AnimalBookPreface to the review.

If you just want a recommendation instead of reading a crappy story about a book I read, just buy this thing… just do it! I paid for my copy of the book, I get nothing for pushing it, there is no reason I can think of that I need to suck up to Animal, but as a job seeker advocate I highly recommend you own a copy of The Psychology of Job Hunting if you are in a job search. It costs less than 3 bucks and even if you have been unemployed for 2 years you can probably find that much loose change between the cushions of your couch. Spoiler alert: It will change your mindset on how you look at your search and understand it from a sales approach. You won’t be sorry you did it.

A few weeks ago.

Sound of dial tone followed by a pause as speed dial kicks out a number.

Steve: Hello… Oh, hi Tom. How’s it going?

Tom: Pretty good. I bought Animal’s job hunting book. It didn’t pass the first page test so it probably sucks. I usually give books only a page or two to grab me before I read the rest of it.

Steve: Oh no. I don’t have mine yet, but plan to read it.

Tom: Yeah, I’ll probably finish it when I get time. It really isn’t what I expected. It is written like a play with characters talking to each other in a script-like format. I found it distracting to focus on the story line.

The following week.

Phone rings. Steve’s name appears on caller ID.

Tom: Hey, Steve. What’s happening?

Steve: I read Animal’s book and it’s actually pretty good.

Tom: That’s good news. I haven’t had time to get back to it, but I’m going to dive back in and finish it. I was hoping to hear that it was going to get better.

Steve: Yeah, he did a pretty good job. You’ll like it.

Later, Tom is seen launching the Kindle app on his iPad to give it a second look. A smile comes over his face as he sees that this psychology thing is really important and that Animal’s take on how a job seeker should view the search is not the typical drivel seen in Twitter chats. Midway through Chapter 2 when he talks about how the brain processes information Tom is hooked. It is now familiar turf because of research he has done personally for previous articles he has written. He catches himself laughing out loud, “I thought I was the only recruiter who knew what an amygdala does!” He appears to be satisfied that there is no pretense of psychological expertise and Animal even calls it “homespun psychology” several times. It may be homespun, but it is spot on!

Hypothetical conversation continuation.

A Hypothetical Real Psychologist: I could poke holes in Michael’s theories, but since he did classify it as his own ideas it makes sense. The thoughts are logical and follow a definite pattern that is probably helpful to those stuck in a rut. The only way to do something differently is to think differently.

A Hypothetical Real Book Editor: This guy could really use my help! The ideas presented are conversational and easy to follow, but he could make a lot more money if there were attention to punctuation, syntax, and structure.

A Hypothetical Real Sales Person: This advice for a job seeker to think like a sales person is so correct if the pitch of selling self is to be successful.
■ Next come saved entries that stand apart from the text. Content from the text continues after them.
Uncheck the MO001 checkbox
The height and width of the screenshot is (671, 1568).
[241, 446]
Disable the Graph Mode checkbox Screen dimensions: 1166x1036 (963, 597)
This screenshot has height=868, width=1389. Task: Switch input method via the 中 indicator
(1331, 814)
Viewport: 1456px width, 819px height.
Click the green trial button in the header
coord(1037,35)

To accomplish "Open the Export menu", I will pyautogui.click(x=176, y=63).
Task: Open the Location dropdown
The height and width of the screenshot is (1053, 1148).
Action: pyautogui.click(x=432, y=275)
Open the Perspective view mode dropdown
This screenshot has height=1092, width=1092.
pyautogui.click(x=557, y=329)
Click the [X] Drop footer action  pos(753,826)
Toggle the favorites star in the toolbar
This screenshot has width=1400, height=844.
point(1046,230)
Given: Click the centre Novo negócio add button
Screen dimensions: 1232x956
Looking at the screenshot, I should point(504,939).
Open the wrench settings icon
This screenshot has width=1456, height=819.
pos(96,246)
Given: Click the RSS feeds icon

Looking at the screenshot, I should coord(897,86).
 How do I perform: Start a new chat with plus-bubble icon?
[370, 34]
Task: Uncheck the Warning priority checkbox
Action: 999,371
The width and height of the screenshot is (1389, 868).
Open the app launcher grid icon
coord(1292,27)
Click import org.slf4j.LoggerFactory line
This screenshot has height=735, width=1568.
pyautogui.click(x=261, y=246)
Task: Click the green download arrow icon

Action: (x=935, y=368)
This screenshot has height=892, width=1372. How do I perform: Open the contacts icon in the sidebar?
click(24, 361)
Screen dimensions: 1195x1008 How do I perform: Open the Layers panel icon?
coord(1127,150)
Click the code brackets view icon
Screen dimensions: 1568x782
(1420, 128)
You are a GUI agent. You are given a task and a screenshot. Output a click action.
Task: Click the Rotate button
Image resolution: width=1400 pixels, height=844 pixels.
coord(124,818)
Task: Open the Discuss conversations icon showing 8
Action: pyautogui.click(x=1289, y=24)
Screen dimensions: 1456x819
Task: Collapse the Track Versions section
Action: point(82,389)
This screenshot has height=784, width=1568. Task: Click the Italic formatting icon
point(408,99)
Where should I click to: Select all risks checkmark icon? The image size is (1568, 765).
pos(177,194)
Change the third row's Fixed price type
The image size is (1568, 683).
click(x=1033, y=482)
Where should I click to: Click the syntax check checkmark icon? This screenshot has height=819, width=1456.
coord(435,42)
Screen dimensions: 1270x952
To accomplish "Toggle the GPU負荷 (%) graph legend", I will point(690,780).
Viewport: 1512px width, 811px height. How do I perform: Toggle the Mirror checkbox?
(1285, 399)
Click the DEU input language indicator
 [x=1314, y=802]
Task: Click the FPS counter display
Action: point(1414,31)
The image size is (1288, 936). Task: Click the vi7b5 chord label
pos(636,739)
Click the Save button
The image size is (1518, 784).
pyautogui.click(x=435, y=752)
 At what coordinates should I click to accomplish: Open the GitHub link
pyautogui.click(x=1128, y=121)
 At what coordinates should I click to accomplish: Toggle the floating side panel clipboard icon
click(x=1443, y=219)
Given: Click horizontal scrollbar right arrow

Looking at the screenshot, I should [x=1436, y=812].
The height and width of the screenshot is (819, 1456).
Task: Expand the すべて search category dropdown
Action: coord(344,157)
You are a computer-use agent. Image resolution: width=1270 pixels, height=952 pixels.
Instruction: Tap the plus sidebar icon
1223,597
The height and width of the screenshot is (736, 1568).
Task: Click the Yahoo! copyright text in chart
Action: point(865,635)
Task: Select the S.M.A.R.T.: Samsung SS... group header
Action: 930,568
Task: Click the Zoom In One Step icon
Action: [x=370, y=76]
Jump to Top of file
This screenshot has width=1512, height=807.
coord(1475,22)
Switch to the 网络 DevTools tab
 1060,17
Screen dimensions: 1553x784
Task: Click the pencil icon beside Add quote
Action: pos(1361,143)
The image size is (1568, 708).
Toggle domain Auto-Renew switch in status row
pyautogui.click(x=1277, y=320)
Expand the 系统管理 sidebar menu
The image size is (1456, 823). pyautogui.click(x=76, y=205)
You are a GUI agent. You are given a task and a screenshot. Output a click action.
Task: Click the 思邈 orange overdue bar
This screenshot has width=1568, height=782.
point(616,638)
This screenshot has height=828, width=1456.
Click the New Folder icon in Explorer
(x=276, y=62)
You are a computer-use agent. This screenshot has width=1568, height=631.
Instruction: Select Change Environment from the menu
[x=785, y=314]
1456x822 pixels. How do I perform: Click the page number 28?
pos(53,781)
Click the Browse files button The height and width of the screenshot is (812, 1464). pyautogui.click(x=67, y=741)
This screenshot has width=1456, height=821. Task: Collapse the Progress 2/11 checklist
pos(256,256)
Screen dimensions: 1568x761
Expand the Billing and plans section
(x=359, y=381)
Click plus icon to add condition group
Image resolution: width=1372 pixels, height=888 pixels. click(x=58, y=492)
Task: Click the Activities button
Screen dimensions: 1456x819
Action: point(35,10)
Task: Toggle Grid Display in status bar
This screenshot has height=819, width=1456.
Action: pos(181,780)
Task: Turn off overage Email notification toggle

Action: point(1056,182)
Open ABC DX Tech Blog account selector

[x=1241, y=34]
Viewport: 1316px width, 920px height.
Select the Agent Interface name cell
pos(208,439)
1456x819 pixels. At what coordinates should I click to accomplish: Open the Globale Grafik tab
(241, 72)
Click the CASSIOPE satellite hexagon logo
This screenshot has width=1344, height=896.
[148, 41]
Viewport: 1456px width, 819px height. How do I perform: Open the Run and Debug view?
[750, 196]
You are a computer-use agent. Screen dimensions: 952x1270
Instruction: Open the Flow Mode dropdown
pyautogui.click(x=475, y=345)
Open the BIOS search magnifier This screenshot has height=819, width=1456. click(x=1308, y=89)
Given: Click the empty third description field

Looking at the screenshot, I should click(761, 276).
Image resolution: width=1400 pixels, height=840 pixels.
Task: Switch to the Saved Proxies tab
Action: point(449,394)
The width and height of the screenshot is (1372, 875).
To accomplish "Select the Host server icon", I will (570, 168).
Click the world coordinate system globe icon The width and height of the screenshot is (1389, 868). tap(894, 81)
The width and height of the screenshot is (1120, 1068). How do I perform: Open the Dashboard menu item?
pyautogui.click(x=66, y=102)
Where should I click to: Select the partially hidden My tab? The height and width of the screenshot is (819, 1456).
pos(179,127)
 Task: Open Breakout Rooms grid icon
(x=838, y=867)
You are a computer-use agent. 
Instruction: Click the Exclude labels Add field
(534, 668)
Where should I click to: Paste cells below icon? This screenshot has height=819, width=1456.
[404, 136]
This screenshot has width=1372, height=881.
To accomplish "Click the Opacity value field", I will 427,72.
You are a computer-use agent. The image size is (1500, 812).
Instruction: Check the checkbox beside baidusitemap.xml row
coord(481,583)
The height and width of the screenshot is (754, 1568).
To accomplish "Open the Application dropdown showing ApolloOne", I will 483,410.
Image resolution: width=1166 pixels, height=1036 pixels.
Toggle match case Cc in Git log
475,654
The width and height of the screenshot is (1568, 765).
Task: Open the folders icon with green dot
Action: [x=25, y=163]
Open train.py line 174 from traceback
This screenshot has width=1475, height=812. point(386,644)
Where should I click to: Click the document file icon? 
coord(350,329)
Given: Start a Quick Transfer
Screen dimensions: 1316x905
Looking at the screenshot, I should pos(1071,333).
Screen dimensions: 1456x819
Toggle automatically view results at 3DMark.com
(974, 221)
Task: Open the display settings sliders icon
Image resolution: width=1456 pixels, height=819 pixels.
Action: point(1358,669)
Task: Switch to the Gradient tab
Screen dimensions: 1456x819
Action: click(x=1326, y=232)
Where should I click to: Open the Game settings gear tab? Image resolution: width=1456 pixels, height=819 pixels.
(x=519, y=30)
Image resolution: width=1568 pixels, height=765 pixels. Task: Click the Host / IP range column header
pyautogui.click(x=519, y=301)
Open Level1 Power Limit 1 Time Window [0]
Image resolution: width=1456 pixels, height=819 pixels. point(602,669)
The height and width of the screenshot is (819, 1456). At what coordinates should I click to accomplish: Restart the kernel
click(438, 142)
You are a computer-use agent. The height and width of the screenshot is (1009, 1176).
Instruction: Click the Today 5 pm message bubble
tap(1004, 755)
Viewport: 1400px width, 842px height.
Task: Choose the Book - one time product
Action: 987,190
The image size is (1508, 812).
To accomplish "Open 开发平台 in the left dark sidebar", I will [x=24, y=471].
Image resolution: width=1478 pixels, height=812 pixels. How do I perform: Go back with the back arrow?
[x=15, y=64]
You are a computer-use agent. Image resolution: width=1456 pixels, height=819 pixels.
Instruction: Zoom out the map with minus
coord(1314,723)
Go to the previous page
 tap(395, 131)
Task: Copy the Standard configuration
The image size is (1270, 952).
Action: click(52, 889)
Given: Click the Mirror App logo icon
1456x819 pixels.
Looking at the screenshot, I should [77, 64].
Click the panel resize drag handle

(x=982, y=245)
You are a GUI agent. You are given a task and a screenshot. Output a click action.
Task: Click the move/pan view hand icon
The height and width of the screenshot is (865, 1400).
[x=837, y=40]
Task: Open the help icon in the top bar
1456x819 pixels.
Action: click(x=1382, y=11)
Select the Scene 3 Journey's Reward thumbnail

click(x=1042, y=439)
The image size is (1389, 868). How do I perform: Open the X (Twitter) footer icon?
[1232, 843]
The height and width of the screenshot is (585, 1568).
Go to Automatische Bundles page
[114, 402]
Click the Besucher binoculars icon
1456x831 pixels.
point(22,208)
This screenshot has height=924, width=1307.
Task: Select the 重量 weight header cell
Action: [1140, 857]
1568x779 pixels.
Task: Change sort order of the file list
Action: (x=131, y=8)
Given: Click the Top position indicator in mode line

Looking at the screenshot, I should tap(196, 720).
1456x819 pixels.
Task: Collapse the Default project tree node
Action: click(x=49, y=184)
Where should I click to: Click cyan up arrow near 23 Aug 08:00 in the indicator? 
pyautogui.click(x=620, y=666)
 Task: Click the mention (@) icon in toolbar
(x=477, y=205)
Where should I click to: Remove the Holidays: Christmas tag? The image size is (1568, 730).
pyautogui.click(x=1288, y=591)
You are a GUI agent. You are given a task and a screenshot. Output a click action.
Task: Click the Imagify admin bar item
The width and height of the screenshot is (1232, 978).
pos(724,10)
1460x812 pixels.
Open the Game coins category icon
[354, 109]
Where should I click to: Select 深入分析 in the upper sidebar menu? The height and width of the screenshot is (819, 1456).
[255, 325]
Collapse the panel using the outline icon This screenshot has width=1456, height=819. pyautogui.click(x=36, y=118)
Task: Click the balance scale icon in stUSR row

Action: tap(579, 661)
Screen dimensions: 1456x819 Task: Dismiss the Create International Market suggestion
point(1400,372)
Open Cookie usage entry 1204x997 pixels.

As a female sales person, I wonder about the title alluding to “Sales Man” on the cover, but it doesn’t take from the message. He usually recognizes gender neutrality by alternatively switching “his” and “hers” in his texts.

A Hypothetical Real Job Seeker: OK, I’m now going to focus on the product I’m selling, ME! I’m also going to acknowledge that much of my hidden agenda is to protect that product from failing… which is the ultimate irony.

Tom: I wouldn’t get a decent book report grade from Ms Roof, my 8th grade teacher, and the New York Times is probably not going to hire me to do other book reviews, but if I have any influence over the job seekers that my colleagues and I engage on social media I would consider this a teaser to let people know about Animal’s book. Spread the word. No, he is not paying me to do this and doesn’t even know I’m writing about him. Just buy the damn book and shut up!

The curtain closes and Recruiting Animal comes out to take a bow.

The End

Picture of a real animal typing. From Wikipedia: “The infinite monkey theorem states that a monkey hitting keys at random on a typewriter keyboard for an infinite amount of time will almost surely type a given text such as the complete works of William Shakespeare.” A Recruiting Animal applying rational human thought can produce a useful tome in much less time than infinity.